## TEXTO DE ORIGEM
———

Amanhã, 9 de Maio, a União Europeia (UE) celebra o seu sexagésimo oitavo aniversário. Foi no dia 9 de Maio de 1950 que o Ministro dos Negócios Estrangeiros francês, Robert Schuman, fez na sala do relógio do Quai d’Orsay o discurso que lançou o projecto de integração europeia.

Passaram 68 anos. E qualquer que seja o ângulo por que sejam avaliados, face ao cepticismo inicial e às múltiplas tentativas de fazer retroceder o projecto, uma coisa é inegável:

A UE existe, um projecto de liberdade. A UE contribuiu para 68 anos de paz na Europa, desde logo entre os Estados que a compõem. A UE foi e é um extraordinário instrumento de melhoria da vida dos seus cidadãos, no espaço económico do Mundo ainda hoje com o PIB mais elevado – onde mais riqueza é criada anualmente -, contribuindo para reduzir as desigualdades no continente. A UE constitui um factor de identidade complementar ao nacional, tantas vezes são os europeus identificados fora do seu continente, já não como alemães, franceses, portugueses ou croatas, que não deixam nem deixarão de ser, mas como “europeus”.

———

## PEDIDO PROPOSTO 1
Pode transcrever, do texto sobre o aniversário da União Europeia, o trecho que abre com as palavras que contêm "Amanhã, 9 de" e fecha com "de integração europeia."?
## PEDIDO PROPOSTO 2
Com base no texto sobre o aniversário da União Europeia:
(a) Em que data Robert Schuman fez o discurso que lançou o projeto de integração europeia?
(b) Em que sala ele fez esse discurso?
(c) Como são muitas vezes identificados os europeus fora do seu continente?

## DADOS FORNECIDOS
———

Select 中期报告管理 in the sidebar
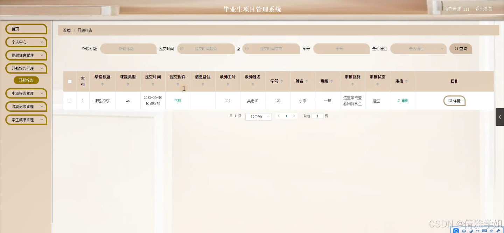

———

## RESPOSTA 1
Amanhã, 9 de Maio, a União Europeia (UE) celebra o seu sexagésimo oitavo aniversário. Foi no dia 9 de Maio de 1950 que o Ministro dos Negócios Estrangeiros francês, Robert Schuman, fez na sala do relógio do Quai d’Orsay o discurso que lançou o projecto de integração europeia.

## RESPOSTA 2
(a) Em 9 de maio de 1950.
(b) Na sala do relógio do Quai d'Orsay.
(c) Como "europeus".